** start of RECORDS TO USE **

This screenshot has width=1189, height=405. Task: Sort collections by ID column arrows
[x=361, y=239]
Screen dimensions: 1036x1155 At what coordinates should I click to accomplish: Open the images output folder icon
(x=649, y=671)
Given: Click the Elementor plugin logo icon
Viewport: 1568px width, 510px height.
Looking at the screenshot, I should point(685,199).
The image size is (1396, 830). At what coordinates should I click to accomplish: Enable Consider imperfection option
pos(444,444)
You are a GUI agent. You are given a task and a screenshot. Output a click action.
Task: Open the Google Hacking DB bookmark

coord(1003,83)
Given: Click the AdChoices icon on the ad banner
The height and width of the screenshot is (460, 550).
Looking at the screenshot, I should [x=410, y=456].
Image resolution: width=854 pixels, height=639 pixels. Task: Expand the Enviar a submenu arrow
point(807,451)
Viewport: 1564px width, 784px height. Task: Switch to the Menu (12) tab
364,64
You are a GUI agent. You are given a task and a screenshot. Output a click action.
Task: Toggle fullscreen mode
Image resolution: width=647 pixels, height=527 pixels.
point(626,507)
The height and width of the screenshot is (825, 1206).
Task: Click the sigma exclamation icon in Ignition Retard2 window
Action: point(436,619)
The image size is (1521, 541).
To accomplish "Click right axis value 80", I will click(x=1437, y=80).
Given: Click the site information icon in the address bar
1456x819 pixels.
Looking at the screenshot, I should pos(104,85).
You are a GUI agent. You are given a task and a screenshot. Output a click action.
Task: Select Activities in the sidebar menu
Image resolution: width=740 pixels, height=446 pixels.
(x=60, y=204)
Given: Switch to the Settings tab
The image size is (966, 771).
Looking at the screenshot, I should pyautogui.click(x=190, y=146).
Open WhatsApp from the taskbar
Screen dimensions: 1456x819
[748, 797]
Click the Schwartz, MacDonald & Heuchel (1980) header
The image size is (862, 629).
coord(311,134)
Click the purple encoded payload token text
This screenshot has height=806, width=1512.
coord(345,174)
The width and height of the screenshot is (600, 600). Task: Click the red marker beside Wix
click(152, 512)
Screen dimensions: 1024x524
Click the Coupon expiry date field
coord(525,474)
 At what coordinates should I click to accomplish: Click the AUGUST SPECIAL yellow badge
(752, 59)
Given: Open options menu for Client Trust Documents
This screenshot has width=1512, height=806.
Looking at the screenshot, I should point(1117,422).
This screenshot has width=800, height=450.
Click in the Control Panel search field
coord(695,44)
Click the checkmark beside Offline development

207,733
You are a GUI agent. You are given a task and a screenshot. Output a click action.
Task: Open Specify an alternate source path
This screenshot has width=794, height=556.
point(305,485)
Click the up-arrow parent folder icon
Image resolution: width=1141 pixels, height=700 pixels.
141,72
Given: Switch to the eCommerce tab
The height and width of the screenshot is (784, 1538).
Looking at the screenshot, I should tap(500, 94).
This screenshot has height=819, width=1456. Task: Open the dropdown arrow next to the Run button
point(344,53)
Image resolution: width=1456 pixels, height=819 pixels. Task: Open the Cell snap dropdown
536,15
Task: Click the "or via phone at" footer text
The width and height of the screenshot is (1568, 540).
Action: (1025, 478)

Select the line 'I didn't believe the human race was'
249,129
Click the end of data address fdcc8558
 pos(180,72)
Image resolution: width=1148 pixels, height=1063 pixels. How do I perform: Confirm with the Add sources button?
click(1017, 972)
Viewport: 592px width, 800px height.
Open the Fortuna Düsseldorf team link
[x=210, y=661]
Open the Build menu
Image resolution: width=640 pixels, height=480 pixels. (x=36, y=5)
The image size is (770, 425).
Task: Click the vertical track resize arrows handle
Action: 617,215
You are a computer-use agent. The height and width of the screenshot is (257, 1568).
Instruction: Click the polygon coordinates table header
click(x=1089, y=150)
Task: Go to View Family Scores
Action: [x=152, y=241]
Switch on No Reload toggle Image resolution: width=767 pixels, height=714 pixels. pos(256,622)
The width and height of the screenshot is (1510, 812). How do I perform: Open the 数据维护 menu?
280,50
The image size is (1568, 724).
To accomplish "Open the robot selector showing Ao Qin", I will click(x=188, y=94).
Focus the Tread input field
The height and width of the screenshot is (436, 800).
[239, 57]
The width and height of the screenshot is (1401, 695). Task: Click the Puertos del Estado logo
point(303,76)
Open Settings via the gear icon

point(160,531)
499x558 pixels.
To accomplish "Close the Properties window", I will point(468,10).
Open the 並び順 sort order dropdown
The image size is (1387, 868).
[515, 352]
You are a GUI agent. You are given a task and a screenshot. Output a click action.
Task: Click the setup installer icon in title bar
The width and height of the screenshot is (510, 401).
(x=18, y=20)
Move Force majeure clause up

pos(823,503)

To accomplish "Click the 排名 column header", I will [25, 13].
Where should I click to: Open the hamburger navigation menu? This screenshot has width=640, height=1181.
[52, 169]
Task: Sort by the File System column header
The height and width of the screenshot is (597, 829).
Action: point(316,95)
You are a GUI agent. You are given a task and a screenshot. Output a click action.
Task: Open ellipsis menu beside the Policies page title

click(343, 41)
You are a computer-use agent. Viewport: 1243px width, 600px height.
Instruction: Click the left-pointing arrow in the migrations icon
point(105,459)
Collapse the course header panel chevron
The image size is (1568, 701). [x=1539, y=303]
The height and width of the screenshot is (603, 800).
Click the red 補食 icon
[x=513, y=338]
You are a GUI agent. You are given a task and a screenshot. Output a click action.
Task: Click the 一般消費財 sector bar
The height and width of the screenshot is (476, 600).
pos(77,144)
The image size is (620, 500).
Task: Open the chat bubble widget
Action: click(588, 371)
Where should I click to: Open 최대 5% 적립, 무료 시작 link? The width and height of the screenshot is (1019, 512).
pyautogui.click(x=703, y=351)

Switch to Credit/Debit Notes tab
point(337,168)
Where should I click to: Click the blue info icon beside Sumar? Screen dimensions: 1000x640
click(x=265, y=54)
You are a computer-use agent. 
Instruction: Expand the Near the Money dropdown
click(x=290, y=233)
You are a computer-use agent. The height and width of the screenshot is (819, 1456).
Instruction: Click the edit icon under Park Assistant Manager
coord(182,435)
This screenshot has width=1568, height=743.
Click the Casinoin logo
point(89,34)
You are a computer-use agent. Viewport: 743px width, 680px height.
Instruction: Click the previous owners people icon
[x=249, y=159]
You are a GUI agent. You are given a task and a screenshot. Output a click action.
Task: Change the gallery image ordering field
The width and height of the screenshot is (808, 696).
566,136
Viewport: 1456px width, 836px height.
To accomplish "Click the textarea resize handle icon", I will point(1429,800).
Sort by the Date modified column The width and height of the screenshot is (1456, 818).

** end of RECORDS TO USE **

Please reproduce all of the rows above word for word.

This screenshot has width=1189, height=405. Task: Sort collections by ID column arrows
[x=361, y=239]
Screen dimensions: 1036x1155 At what coordinates should I click to accomplish: Open the images output folder icon
(x=649, y=671)
Given: Click the Elementor plugin logo icon
Viewport: 1568px width, 510px height.
Looking at the screenshot, I should point(685,199).
The image size is (1396, 830). At what coordinates should I click to accomplish: Enable Consider imperfection option
pos(444,444)
You are a GUI agent. You are given a task and a screenshot. Output a click action.
Task: Open the Google Hacking DB bookmark

coord(1003,83)
Given: Click the AdChoices icon on the ad banner
The height and width of the screenshot is (460, 550).
Looking at the screenshot, I should [x=410, y=456].
Image resolution: width=854 pixels, height=639 pixels. Task: Expand the Enviar a submenu arrow
point(807,451)
Viewport: 1564px width, 784px height. Task: Switch to the Menu (12) tab
364,64
You are a GUI agent. You are given a task and a screenshot. Output a click action.
Task: Toggle fullscreen mode
Image resolution: width=647 pixels, height=527 pixels.
point(626,507)
The height and width of the screenshot is (825, 1206).
Task: Click the sigma exclamation icon in Ignition Retard2 window
Action: point(436,619)
The image size is (1521, 541).
To accomplish "Click right axis value 80", I will click(x=1437, y=80).
Given: Click the site information icon in the address bar
1456x819 pixels.
Looking at the screenshot, I should pos(104,85).
You are a GUI agent. You are given a task and a screenshot. Output a click action.
Task: Select Activities in the sidebar menu
Image resolution: width=740 pixels, height=446 pixels.
(x=60, y=204)
Given: Switch to the Settings tab
The image size is (966, 771).
Looking at the screenshot, I should pyautogui.click(x=190, y=146).
Open WhatsApp from the taskbar
Screen dimensions: 1456x819
[748, 797]
Click the Schwartz, MacDonald & Heuchel (1980) header
The image size is (862, 629).
coord(311,134)
Click the purple encoded payload token text
This screenshot has height=806, width=1512.
coord(345,174)
The width and height of the screenshot is (600, 600). Task: Click the red marker beside Wix
click(152, 512)
Screen dimensions: 1024x524
Click the Coupon expiry date field
coord(525,474)
 At what coordinates should I click to accomplish: Click the AUGUST SPECIAL yellow badge
(752, 59)
Given: Open options menu for Client Trust Documents
This screenshot has width=1512, height=806.
Looking at the screenshot, I should point(1117,422).
This screenshot has width=800, height=450.
Click in the Control Panel search field
coord(695,44)
Click the checkmark beside Offline development

207,733
You are a GUI agent. You are given a task and a screenshot. Output a click action.
Task: Open Specify an alternate source path
This screenshot has width=794, height=556.
point(305,485)
Click the up-arrow parent folder icon
Image resolution: width=1141 pixels, height=700 pixels.
141,72
Given: Switch to the eCommerce tab
The height and width of the screenshot is (784, 1538).
Looking at the screenshot, I should tap(500, 94).
This screenshot has height=819, width=1456. Task: Open the dropdown arrow next to the Run button
point(344,53)
Image resolution: width=1456 pixels, height=819 pixels. Task: Open the Cell snap dropdown
536,15
Task: Click the "or via phone at" footer text
The width and height of the screenshot is (1568, 540).
Action: (1025, 478)

Select the line 'I didn't believe the human race was'
249,129
Click the end of data address fdcc8558
 pos(180,72)
Image resolution: width=1148 pixels, height=1063 pixels. How do I perform: Confirm with the Add sources button?
click(1017, 972)
Viewport: 592px width, 800px height.
Open the Fortuna Düsseldorf team link
[x=210, y=661]
Open the Build menu
Image resolution: width=640 pixels, height=480 pixels. (x=36, y=5)
The image size is (770, 425).
Task: Click the vertical track resize arrows handle
Action: 617,215
You are a computer-use agent. The height and width of the screenshot is (257, 1568).
Instruction: Click the polygon coordinates table header
click(x=1089, y=150)
Task: Go to View Family Scores
Action: [x=152, y=241]
Switch on No Reload toggle Image resolution: width=767 pixels, height=714 pixels. pos(256,622)
The width and height of the screenshot is (1510, 812). How do I perform: Open the 数据维护 menu?
280,50
The image size is (1568, 724).
To accomplish "Open the robot selector showing Ao Qin", I will click(x=188, y=94).
Focus the Tread input field
The height and width of the screenshot is (436, 800).
[239, 57]
The width and height of the screenshot is (1401, 695). Task: Click the Puertos del Estado logo
point(303,76)
Open Settings via the gear icon

point(160,531)
499x558 pixels.
To accomplish "Close the Properties window", I will point(468,10).
Open the 並び順 sort order dropdown
The image size is (1387, 868).
[515, 352]
You are a GUI agent. You are given a task and a screenshot. Output a click action.
Task: Click the setup installer icon in title bar
The width and height of the screenshot is (510, 401).
(x=18, y=20)
Move Force majeure clause up

pos(823,503)

To accomplish "Click the 排名 column header", I will [25, 13].
Where should I click to: Open the hamburger navigation menu? This screenshot has width=640, height=1181.
[52, 169]
Task: Sort by the File System column header
The height and width of the screenshot is (597, 829).
Action: point(316,95)
You are a GUI agent. You are given a task and a screenshot. Output a click action.
Task: Open ellipsis menu beside the Policies page title

click(343, 41)
You are a computer-use agent. Viewport: 1243px width, 600px height.
Instruction: Click the left-pointing arrow in the migrations icon
point(105,459)
Collapse the course header panel chevron
The image size is (1568, 701). [x=1539, y=303]
The height and width of the screenshot is (603, 800).
Click the red 補食 icon
[x=513, y=338]
You are a GUI agent. You are given a task and a screenshot. Output a click action.
Task: Click the 一般消費財 sector bar
The height and width of the screenshot is (476, 600).
pos(77,144)
The image size is (620, 500).
Task: Open the chat bubble widget
Action: click(588, 371)
Where should I click to: Open 최대 5% 적립, 무료 시작 link? The width and height of the screenshot is (1019, 512).
pyautogui.click(x=703, y=351)

Switch to Credit/Debit Notes tab
point(337,168)
Where should I click to: Click the blue info icon beside Sumar? Screen dimensions: 1000x640
click(x=265, y=54)
You are a computer-use agent. 
Instruction: Expand the Near the Money dropdown
click(x=290, y=233)
You are a computer-use agent. The height and width of the screenshot is (819, 1456).
Instruction: Click the edit icon under Park Assistant Manager
coord(182,435)
This screenshot has width=1568, height=743.
Click the Casinoin logo
point(89,34)
You are a computer-use agent. Viewport: 743px width, 680px height.
Instruction: Click the previous owners people icon
[x=249, y=159]
You are a GUI agent. You are given a task and a screenshot. Output a click action.
Task: Change the gallery image ordering field
The width and height of the screenshot is (808, 696).
566,136
Viewport: 1456px width, 836px height.
To accomplish "Click the textarea resize handle icon", I will point(1429,800).
Sort by the Date modified column The width and height of the screenshot is (1456, 818).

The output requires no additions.